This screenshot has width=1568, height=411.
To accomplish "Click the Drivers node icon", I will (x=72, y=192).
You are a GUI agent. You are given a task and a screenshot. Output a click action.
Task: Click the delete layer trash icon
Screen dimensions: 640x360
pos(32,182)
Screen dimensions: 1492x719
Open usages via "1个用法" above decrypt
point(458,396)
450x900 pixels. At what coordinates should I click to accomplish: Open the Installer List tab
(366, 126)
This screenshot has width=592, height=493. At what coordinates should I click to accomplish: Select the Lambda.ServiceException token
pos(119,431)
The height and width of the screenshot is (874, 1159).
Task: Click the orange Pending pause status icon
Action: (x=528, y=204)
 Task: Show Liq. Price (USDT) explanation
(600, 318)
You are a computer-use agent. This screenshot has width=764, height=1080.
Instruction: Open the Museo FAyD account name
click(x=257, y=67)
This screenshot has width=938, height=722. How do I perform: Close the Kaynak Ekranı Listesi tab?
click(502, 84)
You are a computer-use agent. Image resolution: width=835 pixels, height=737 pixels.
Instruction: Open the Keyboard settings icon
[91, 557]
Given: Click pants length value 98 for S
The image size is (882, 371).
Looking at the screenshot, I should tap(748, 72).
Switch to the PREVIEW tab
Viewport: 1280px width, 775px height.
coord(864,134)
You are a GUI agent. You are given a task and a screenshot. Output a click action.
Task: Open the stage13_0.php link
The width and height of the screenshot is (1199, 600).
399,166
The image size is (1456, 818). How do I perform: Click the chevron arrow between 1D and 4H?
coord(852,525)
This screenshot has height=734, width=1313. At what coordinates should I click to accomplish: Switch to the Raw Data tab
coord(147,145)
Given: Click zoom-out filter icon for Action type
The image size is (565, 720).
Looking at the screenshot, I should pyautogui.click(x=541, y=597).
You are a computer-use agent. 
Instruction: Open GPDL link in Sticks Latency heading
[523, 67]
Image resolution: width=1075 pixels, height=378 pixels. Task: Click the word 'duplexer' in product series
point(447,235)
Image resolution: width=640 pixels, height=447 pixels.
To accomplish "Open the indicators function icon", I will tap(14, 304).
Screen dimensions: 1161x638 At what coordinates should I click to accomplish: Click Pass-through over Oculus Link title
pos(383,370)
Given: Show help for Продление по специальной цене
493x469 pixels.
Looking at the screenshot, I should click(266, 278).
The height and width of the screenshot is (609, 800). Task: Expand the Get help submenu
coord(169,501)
——————————
• What you need to do: Find the lines above that hold "will", then copy each of them.

• Reply to the task:
To accomplish "Click the Drivers node icon", I will (x=72, y=192).
To accomplish "Open the indicators function icon", I will tap(14, 304).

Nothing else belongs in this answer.